By Meaghan Menzel
“I first came to Lia Purpura’s nonfiction for her book ‘On Looking,’” said Director of the Rose O’Neill Literary House Dr. Jehanne Dubrow. “I was in Virginia as an artist resident and heard her read from her remarkable essay, ‘Autopsy Report,’ an explicitly rendered account of what it’s like to have served a medical autopsy… in a Baltimore morgue. All of us in the audience sat there listening, gripped by her meticulous descriptions.” This was how Dr. Dubrow introduced the reading by Pupura on Nov. 13 which served as the final event in the “Poets Writing the Lyrical Essay” series in the Rose O’Neill Literary House.
Purpura is a writer-in-residence at the University of Maryland, Baltimore County and a member of the core faculty at the Rainier Writing Workshop. She graduated from Oberlin College in Ohio and the Iowa Writers’ Workshop and teaches writing programs all across the country. She has won awards such as a Guggenheim Foundation Fellowship, three Pushcart Prizes, and a National Endowment for the Arts and Fulbright Fellowships. She published seven collections of poetry, essays, and translations including “Rough Likeness” and “King Baby.”
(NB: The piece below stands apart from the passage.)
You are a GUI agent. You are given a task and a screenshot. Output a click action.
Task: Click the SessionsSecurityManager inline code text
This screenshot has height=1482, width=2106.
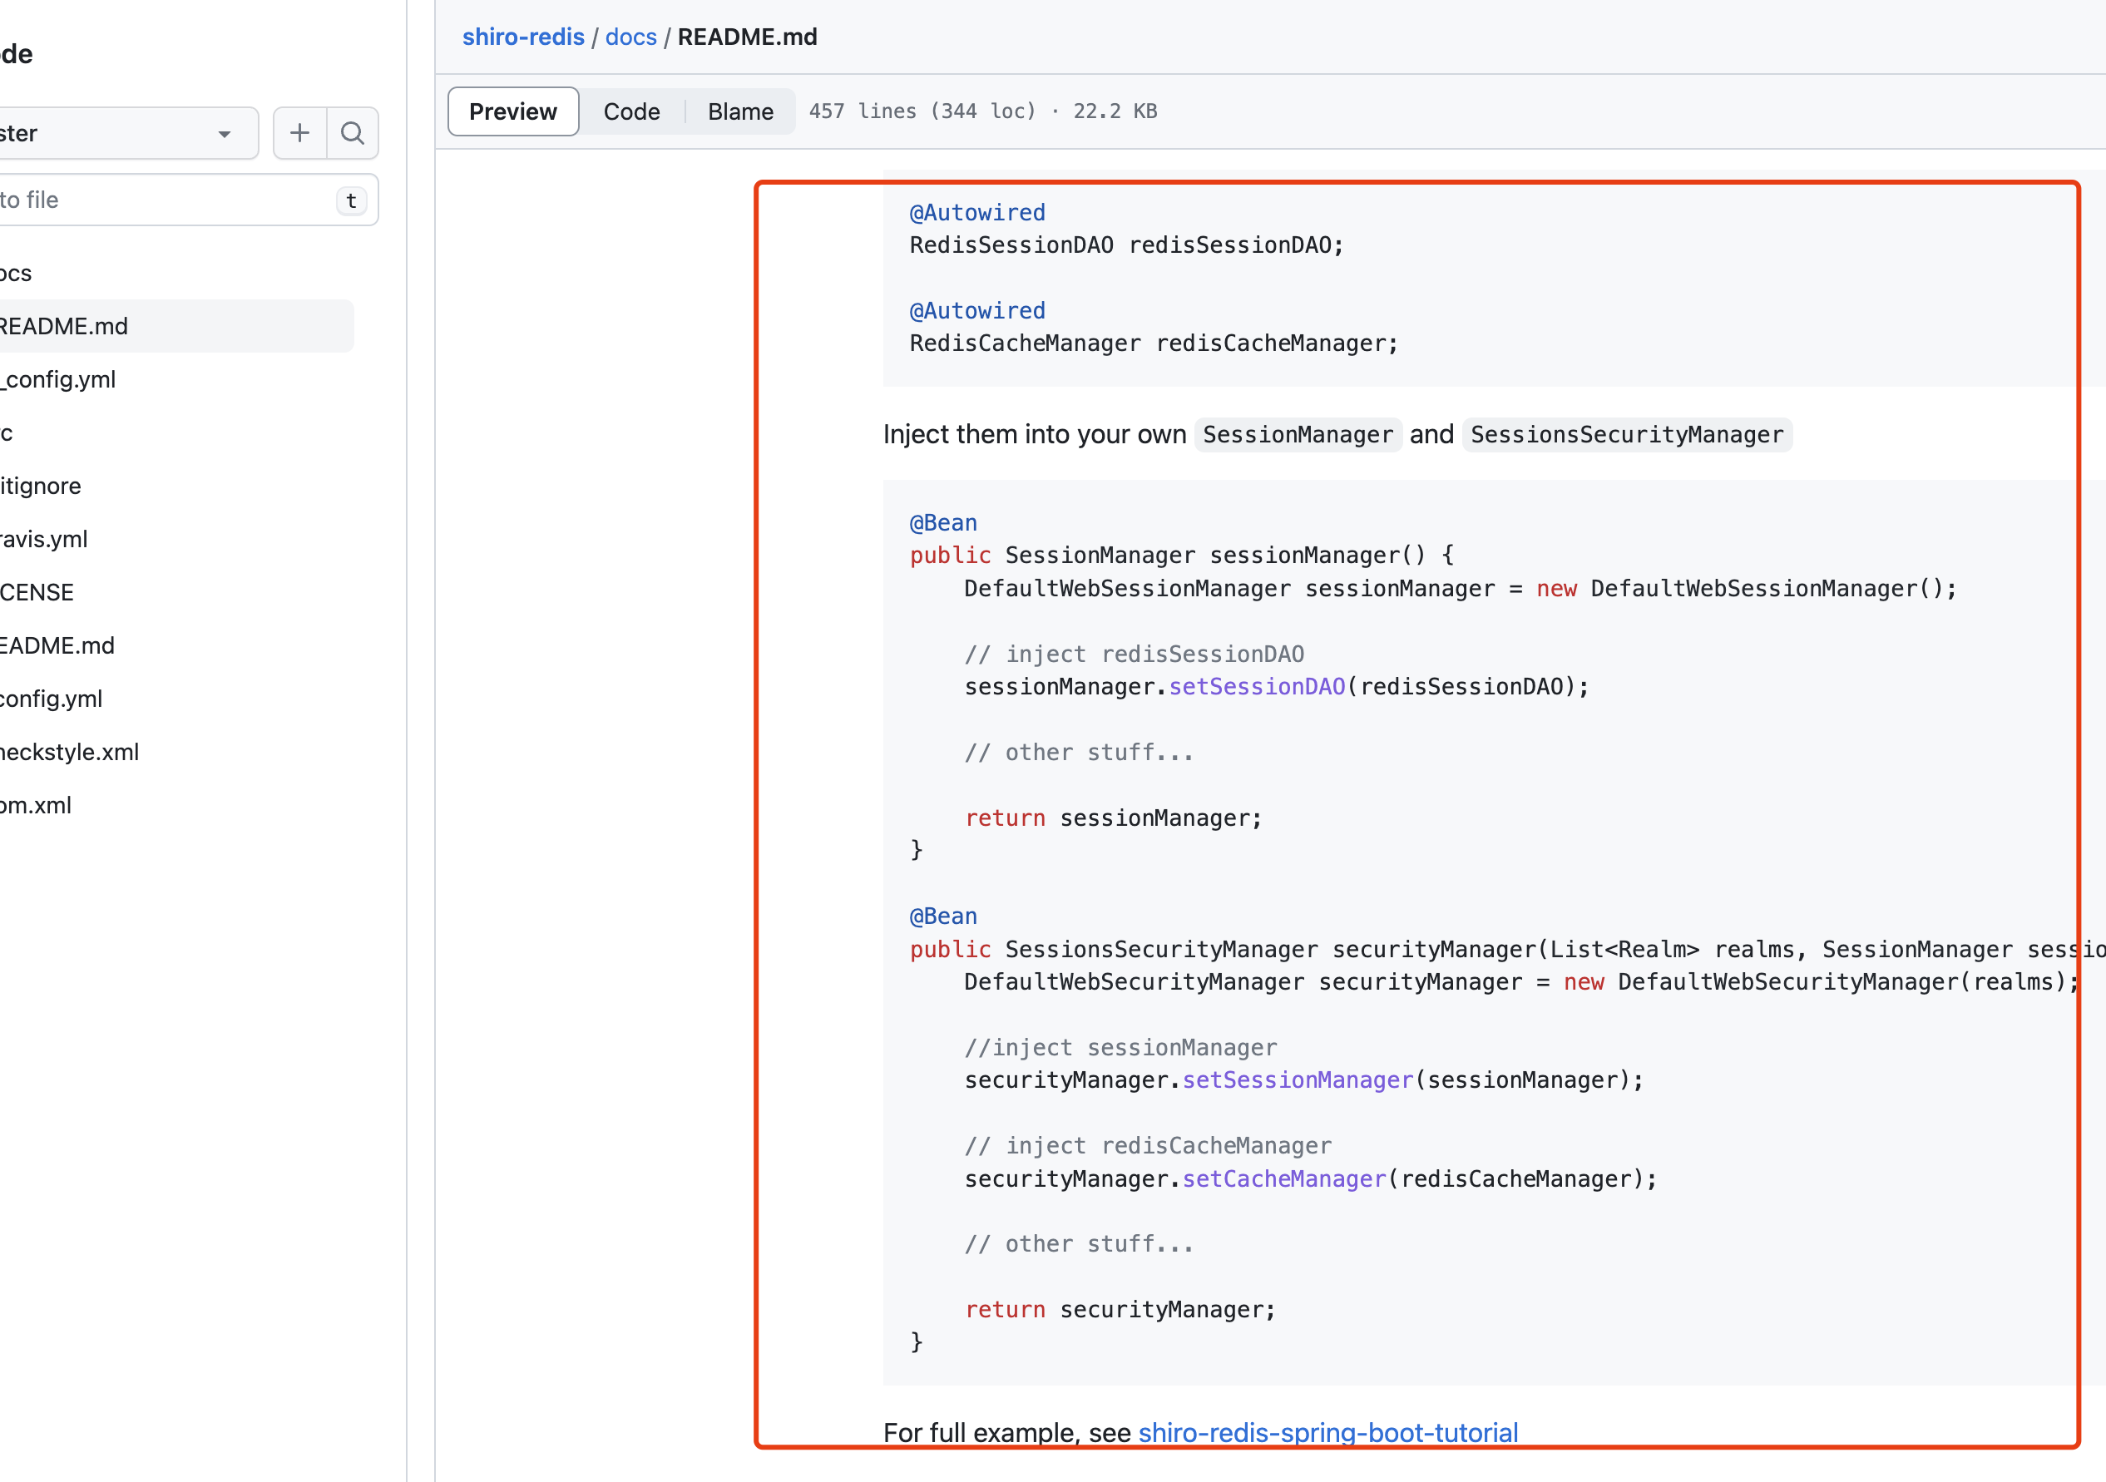coord(1626,435)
“King Baby” is one of her poetry collections focusing on a mysteriously decorated gourd Purpura’s son found in a river. Dr. Dubrow said that it “begins as an inanimate object but becomes a small household god, reflecting the speaker’s anxieties, fears, and desires. This book is an analysis of the way we make meaning out of a world that often responds to us with silence.”
Purpura’s book of essays “Rough Likeness,” according to Purpura’s website, “finds words in the minute, and crafts monuments to beauty and strangeness.” According to the Star Tribune, “In each of the book’s 18 brief pieces, she strives to capture subjects that seem to defy close study: an adjective, a buzzard, bits of beach glass, a warning sign. Yet she finds something insightful to say about each of them…”
For the event, Purpura first read her essay “On Coming Back as a Buzzard” from “Rough Likeness.” She said, “Fiction writers are not the only ones who imagine their way into other beings. This essay is a study of a metaphysical problem: the problem of feeling aligned with other creatures, other beings, the problem of returning as that being—and really above all it’s an ode to the buzzard which is a very under-admired bird.”
The second essay Purpura read from was a new one in the works titled “Boredom Walk: A few Sketches and a Solution.”
“I ended up writing a series of very short essays that either take place on walks that I take or are kind of about the certain feeling or tenor of a walk,” said Purpura. “Every walk has a really different flavor, and sometimes I can work through a poem on a walk, or sometimes I am completely blank and think nothing of any interest. Sometimes I am worrying through something in my head, and it calms down by the time I’m finished.”
Dr. Dubrow said, mostly for “King Baby,” that it is “a book that reminds us that good writers can find subject matter anywhere,” but freshman Olivia Libowitz even said in regards to Purpura’s work in general, “I like her ability to talk about a wide variety of topics, some of which are not considered a pretty topic, and still make them sound beautiful to me.”
“I don’t become aware of the fact that others are not looking at the things that I’m looking at until later on,” Purpura said. “Often in the writing of a certain essay, I am struck by the fact that it might not fly because I am trying to work with something that is uncommon… There’s kind of a little faint bell in the back of my head that I suppose goes off… and then I stuff some cotton around it and keep working.”
Purpura said that she is constantly writing poems and essays simultaneously, but the poems are getting shorter and the essays longer.
“I like facts,” she said. “I think there are more odd, complicated, colorful facts in this world than we know what to do with,” and that “I think the job of the writer is to work with the limitations that facts give us and make something of certain things that are intractable… When I think about lyrical [writing], I think more about all of the sort of transformative things that language can do without having to transform facts into something else.”
This seems to fit in well with the overall idea of the “Poets Writing the Lyrical Essay” series. “One of the messages that has emerged during this… season of poets writing the lyrical essay is the bridge made by language which poets who work in prose create between the two genera,” Dr. Dubrow said. “Their essays also have the texture, the seen and felt places of poetry, imagery, metaphor, music, and in turn, their poems frequently function as essays in miniature.”